TASK OBJECTIVE >> Retype the lines of the material from the one containing "Describe the element at coordinates (786, 551)" through the one containing "What do you see at coordinates (42, 255)", with both of those lines included.

Stored items

━━━━━━━━━━━━━━━━━━━━

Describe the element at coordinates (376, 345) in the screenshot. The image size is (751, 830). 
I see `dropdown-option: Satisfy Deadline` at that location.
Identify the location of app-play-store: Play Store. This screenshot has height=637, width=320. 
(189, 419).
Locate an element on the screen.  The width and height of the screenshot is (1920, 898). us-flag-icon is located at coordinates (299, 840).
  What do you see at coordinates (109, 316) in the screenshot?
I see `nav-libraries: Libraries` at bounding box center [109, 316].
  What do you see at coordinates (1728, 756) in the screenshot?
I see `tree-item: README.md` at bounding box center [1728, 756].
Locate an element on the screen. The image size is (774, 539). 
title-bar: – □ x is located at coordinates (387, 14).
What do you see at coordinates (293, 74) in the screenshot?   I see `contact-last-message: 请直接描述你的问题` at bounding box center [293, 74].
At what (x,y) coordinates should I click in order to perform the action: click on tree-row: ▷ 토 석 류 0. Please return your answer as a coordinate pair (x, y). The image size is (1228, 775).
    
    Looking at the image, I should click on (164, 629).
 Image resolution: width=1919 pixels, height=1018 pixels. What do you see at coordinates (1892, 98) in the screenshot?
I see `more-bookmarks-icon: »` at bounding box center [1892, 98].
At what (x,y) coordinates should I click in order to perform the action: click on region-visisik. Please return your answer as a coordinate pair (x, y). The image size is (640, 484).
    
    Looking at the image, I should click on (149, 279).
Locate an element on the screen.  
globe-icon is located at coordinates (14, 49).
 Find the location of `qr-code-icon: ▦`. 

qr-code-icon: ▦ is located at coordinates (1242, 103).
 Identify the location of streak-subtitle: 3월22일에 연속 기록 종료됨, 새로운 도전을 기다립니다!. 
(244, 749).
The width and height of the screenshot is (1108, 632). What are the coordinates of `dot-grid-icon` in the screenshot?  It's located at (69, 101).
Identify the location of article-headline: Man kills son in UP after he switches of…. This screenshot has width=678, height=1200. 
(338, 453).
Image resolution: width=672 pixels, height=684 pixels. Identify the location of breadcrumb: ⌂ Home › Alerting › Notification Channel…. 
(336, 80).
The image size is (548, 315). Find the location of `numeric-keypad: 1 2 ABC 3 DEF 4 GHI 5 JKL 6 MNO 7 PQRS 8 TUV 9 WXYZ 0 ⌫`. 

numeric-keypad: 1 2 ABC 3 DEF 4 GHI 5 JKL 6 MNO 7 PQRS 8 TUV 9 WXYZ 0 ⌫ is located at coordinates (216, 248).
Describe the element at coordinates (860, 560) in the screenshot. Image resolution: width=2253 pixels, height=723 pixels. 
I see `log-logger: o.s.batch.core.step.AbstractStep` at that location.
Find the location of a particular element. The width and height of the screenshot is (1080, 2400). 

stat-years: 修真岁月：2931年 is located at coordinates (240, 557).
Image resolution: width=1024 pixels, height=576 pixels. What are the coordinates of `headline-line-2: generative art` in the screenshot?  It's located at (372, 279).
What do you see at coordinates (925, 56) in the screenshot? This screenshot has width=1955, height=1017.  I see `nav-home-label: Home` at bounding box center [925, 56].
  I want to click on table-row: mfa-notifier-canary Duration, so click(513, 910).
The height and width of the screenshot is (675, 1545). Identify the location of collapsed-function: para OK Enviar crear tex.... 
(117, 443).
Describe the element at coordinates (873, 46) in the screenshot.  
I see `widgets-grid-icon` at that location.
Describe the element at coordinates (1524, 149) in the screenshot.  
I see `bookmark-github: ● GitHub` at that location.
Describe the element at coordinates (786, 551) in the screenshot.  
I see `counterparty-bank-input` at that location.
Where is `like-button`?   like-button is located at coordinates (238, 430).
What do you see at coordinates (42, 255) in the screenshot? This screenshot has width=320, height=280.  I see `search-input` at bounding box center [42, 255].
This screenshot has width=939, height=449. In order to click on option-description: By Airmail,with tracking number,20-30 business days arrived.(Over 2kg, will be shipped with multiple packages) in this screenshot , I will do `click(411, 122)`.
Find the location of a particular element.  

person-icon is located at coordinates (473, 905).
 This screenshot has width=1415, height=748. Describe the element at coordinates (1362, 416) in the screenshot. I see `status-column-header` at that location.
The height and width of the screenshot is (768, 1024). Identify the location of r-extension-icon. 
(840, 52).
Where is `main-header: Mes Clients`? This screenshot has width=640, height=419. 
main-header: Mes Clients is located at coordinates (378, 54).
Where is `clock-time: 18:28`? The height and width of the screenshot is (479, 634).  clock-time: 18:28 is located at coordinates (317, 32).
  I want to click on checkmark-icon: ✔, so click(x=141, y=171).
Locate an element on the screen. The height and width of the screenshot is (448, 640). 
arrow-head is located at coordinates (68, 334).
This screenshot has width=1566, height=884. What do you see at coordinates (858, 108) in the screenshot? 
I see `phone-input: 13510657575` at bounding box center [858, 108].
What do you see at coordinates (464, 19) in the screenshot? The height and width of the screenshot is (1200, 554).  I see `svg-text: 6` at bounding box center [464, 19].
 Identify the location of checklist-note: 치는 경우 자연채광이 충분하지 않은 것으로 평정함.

━━━━━━━━━━━━━━━━━━━━

RESPONSE >>
Describe the element at coordinates (786, 551) in the screenshot.  
I see `counterparty-bank-input` at that location.
Where is `like-button`?   like-button is located at coordinates (238, 430).
What do you see at coordinates (42, 255) in the screenshot? This screenshot has width=320, height=280.  I see `search-input` at bounding box center [42, 255].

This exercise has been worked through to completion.